▸ Available records:
────
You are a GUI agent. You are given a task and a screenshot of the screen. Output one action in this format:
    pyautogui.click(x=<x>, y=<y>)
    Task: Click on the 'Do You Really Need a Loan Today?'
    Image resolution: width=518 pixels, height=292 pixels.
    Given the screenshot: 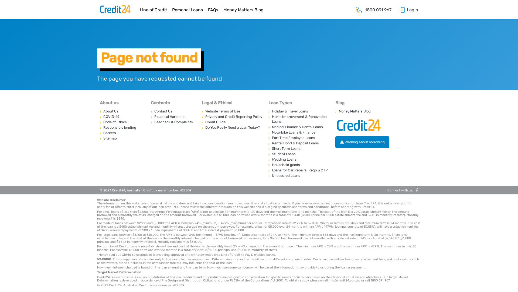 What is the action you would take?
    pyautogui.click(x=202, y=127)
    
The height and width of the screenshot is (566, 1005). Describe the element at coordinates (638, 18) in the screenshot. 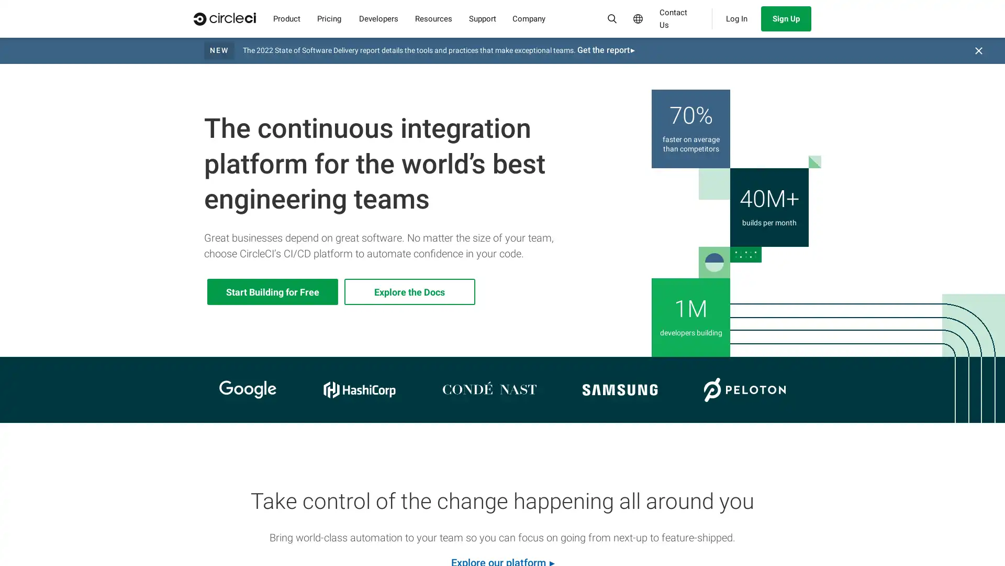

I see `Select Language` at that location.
────
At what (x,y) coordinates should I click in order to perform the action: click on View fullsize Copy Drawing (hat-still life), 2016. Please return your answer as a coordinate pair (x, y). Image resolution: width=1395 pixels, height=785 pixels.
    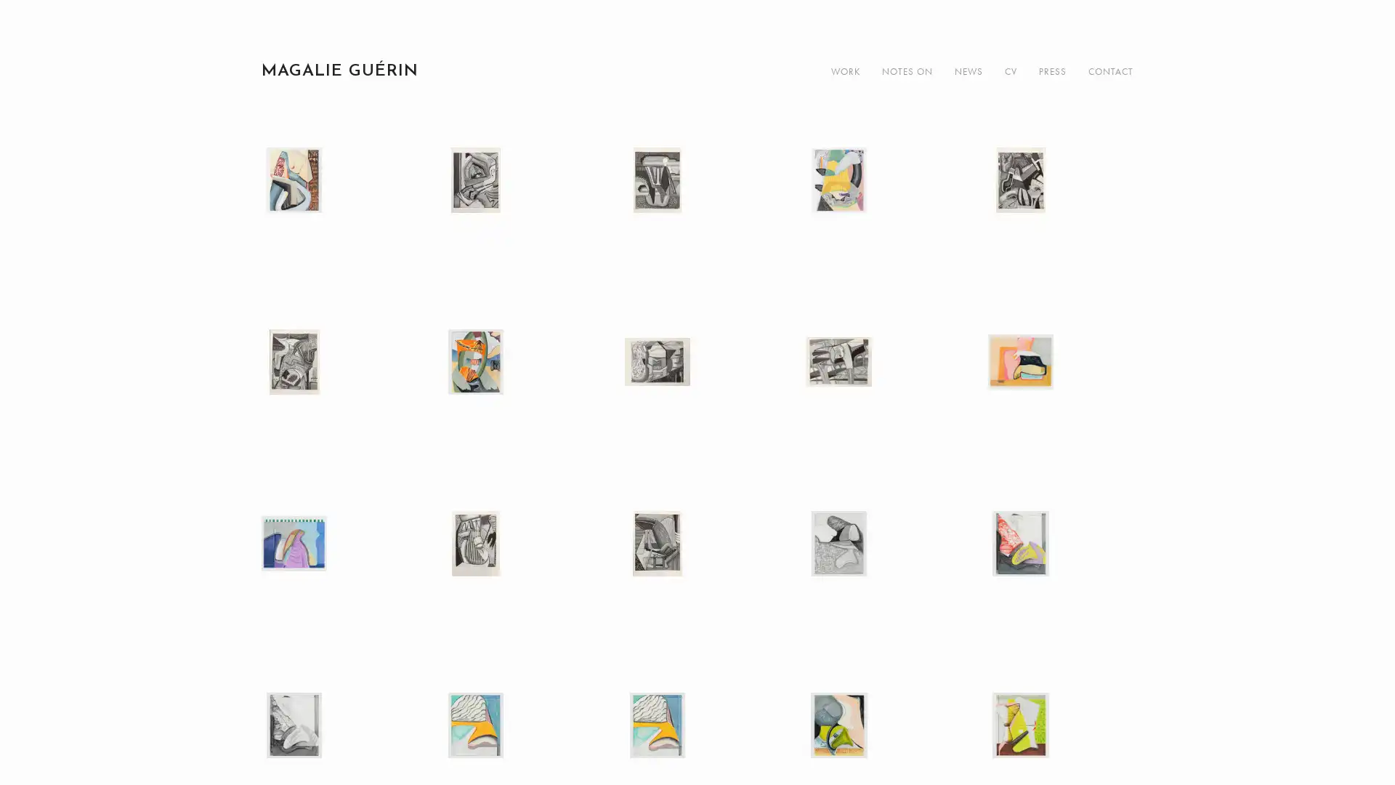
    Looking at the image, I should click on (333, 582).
────
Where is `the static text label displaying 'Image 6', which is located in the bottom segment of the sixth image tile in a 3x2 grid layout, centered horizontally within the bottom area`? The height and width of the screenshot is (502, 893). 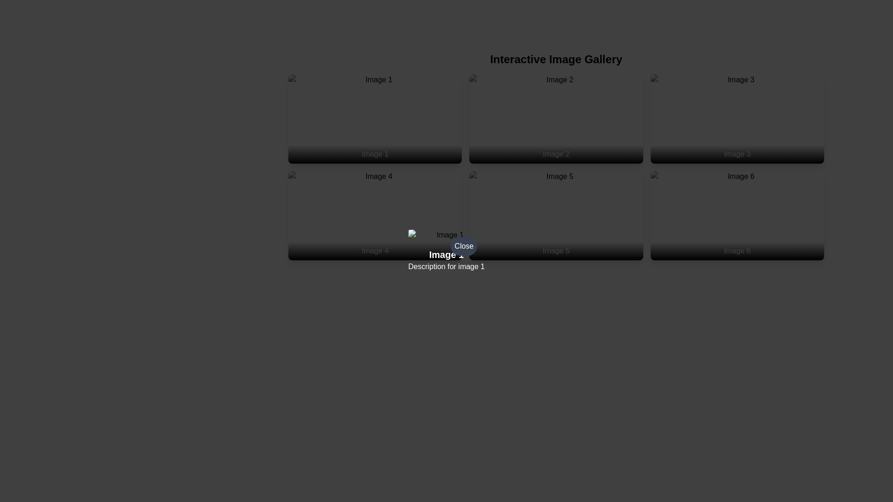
────
▸ Instructions to follow: Reproduce verbatim the lines of the items beginning with the line containing "You are a GUI" and continuing through the line containing "Image resolution: width=518".

▸ Task response:
You are a GUI agent. You are given a task and a screenshot of the screen. Output one action in this format:
    pyautogui.click(x=<x>, y=<y>)
    Task: Click on the 'Do You Really Need a Loan Today?'
    Image resolution: width=518 pixels, height=292 pixels.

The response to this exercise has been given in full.